Metro

Fake cops busted after making bomb threats, robbing people

Three fake cops were busted by the real NYPD after they committed a series of violent robberies across the Big Apple — and made bomb threats over police radios while vowing to shoot cops, authorities said Friday.

Ricardo Torres, 29, Kevin Remache, 19, and Jay Peralta, 20, were arrested earlier this week on a host of charges, including robbery, criminal impersonation and making terroristic threats.

Torres was busted Sept. 25 after he and his two accomplices stole $60 and a Samsung Galaxy phone from a livery driver, who had just dropped off a passenger in Queens, cops said.

Two patrol officers, armed with a description of Torres provided by the driver, found him in a subway station at 41st Avenue and 21st Street in Long Island City, cops said.

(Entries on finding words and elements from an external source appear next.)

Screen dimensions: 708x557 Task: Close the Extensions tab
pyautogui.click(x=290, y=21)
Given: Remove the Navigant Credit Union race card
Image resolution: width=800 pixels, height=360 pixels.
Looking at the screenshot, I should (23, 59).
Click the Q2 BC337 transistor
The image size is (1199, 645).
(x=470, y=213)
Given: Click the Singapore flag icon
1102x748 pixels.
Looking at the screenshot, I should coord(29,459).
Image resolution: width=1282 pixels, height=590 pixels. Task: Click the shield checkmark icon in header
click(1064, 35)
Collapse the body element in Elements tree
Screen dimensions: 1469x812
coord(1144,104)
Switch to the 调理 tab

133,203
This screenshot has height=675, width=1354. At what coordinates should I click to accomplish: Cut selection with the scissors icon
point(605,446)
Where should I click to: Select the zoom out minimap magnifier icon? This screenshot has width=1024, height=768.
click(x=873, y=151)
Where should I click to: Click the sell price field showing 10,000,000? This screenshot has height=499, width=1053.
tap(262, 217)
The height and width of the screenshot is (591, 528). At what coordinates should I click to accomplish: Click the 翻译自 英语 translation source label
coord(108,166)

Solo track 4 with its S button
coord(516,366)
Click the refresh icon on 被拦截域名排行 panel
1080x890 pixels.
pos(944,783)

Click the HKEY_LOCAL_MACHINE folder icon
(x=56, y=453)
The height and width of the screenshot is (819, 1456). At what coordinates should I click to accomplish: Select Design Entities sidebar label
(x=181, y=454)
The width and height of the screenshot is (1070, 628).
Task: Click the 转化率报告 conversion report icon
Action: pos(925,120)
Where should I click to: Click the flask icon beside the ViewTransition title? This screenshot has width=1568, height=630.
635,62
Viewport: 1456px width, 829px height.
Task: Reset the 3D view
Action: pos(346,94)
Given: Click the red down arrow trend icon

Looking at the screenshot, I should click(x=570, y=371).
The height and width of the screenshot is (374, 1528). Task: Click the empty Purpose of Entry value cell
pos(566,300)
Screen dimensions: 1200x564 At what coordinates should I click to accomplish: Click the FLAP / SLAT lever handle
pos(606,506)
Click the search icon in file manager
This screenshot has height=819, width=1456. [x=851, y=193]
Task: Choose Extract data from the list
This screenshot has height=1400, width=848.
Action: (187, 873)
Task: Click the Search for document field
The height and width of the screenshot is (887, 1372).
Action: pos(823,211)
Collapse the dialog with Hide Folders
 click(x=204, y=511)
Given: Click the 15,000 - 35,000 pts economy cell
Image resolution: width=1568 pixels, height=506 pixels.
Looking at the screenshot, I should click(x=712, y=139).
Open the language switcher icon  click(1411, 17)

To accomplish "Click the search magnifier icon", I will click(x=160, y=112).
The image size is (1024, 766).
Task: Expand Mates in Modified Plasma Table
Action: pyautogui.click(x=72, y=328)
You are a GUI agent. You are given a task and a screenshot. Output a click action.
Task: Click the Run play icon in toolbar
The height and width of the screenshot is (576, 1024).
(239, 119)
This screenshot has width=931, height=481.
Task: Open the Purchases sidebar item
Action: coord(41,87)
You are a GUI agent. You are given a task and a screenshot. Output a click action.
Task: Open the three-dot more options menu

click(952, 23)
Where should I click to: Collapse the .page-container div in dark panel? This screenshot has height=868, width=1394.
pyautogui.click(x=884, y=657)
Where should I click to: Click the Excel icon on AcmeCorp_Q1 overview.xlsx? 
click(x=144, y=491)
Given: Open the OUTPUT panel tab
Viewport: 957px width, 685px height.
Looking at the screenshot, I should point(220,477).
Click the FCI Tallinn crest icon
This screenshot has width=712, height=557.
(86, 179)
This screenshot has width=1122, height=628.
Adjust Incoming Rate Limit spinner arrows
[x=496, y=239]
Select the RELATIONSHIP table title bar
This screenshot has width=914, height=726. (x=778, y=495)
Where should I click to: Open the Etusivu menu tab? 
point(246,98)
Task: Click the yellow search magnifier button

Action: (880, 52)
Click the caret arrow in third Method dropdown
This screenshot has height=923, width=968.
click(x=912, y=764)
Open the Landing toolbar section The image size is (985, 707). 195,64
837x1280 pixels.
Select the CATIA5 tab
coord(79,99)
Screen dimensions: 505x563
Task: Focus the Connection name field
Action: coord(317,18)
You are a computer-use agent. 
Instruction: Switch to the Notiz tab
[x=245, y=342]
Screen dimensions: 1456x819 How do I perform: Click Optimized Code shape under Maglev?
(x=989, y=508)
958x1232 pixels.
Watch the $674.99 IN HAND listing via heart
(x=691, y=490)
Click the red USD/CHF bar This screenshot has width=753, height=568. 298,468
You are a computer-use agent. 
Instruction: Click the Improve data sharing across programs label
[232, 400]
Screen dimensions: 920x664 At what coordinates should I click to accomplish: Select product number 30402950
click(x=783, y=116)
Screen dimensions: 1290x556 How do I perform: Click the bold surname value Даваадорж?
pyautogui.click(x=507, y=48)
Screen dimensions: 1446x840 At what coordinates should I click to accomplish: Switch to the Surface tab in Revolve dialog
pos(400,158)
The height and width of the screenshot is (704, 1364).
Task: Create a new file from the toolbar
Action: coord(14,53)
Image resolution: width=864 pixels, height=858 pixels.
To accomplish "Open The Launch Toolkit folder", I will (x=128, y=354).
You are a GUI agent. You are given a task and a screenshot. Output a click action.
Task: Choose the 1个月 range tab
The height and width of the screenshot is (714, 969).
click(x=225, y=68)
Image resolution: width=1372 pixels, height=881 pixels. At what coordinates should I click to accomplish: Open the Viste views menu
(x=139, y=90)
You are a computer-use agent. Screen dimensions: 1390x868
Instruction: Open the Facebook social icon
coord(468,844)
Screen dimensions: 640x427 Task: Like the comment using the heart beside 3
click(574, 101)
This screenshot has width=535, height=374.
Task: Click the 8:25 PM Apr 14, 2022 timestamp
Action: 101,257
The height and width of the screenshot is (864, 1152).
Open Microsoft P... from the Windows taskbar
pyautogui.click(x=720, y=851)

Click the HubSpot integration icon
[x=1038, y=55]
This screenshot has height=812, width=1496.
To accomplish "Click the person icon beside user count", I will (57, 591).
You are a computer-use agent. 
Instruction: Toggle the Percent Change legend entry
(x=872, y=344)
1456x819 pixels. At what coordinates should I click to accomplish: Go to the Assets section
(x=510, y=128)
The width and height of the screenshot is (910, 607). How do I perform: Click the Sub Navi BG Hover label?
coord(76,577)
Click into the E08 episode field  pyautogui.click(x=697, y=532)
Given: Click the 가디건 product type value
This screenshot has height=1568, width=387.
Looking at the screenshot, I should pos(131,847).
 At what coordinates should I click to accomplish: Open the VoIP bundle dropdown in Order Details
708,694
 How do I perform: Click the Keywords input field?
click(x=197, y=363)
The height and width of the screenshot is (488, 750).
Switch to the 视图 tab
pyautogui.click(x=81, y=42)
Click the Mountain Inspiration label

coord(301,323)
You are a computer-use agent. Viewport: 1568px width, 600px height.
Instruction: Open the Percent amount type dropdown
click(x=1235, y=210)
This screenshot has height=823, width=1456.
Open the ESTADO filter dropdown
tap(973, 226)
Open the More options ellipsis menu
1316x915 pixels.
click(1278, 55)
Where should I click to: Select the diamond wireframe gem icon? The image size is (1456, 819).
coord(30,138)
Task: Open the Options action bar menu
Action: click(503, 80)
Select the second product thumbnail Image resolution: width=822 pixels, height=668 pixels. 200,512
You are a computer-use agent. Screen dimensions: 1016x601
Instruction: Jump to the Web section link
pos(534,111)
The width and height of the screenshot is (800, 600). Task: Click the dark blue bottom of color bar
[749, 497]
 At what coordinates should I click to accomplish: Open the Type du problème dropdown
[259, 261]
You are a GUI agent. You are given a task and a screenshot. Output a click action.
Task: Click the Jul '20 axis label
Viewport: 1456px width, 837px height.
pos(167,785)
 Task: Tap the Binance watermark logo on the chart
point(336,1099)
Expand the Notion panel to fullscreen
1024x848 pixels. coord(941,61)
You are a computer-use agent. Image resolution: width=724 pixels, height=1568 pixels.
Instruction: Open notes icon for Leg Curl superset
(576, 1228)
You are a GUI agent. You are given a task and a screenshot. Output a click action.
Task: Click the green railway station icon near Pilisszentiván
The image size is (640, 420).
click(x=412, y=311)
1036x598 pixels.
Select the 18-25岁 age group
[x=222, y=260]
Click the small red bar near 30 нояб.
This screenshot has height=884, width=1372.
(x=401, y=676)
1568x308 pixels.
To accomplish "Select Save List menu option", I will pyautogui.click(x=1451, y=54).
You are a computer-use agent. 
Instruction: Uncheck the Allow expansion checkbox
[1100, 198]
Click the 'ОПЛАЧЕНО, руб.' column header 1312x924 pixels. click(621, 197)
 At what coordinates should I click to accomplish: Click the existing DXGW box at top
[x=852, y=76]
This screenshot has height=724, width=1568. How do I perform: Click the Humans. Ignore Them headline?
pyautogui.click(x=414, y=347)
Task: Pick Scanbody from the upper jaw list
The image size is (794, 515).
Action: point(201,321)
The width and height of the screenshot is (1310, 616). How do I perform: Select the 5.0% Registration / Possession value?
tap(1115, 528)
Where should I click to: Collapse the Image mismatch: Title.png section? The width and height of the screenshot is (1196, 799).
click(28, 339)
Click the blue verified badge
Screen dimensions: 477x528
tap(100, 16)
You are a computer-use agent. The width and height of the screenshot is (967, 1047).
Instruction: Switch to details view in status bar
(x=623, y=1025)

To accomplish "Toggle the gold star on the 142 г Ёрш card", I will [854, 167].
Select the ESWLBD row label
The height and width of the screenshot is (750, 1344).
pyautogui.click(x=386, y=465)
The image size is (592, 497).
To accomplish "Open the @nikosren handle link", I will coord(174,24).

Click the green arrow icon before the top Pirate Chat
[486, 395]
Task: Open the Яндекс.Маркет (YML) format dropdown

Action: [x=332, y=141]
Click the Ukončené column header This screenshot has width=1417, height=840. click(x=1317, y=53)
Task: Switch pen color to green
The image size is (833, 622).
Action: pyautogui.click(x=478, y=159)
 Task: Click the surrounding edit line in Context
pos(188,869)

A pair of police radios and a flashlight emblazoned with the word “Police” were recovered from Torres.

Detectives executed a search warrant at Torres’s uptown Manhattan apartment and discovered a trove of evidence, including 15 portable radios, nine scanners, nine hand-held microphones, four speakers, two roof antennas and six computers.

Investigators learned from the evidence that Torres had made several illegal transmissions over police radios, promising to plant pressure cooker bombs around the city and threatening to shoot officers, cops said.

The evidence also linked him, Peralta and Remache to the seven heists in Manhattan, The Bronx and Queens, police said.

The bogus 911 calls were unrelated to the robbery spree.

“There was also a bomb threat involved in the same series of transmissions and a reference to a Walgreen’s in Times Square,” NYPD Intelligence Bureau Chief John Miller said at a Friday press conference. “In the course of the investigation, we identified two of the suspects as people who had worked in that Walgreen’s and were present on the scene watching some of the mayhem they were trying to create occurring below.”

The thieves began their spree Sept. 8, committing three of the thefts on that date in Harlem and Long Island City.

Typically, they would pull over victims while driving in a white cargo van, police said.

They would identify themselves as police officers and then yank the victims out of their vehicles, cops said.

They would then spray the victims in the face with a chemical substance and snatch their cash and credit cards, before fleeing in the van, police said.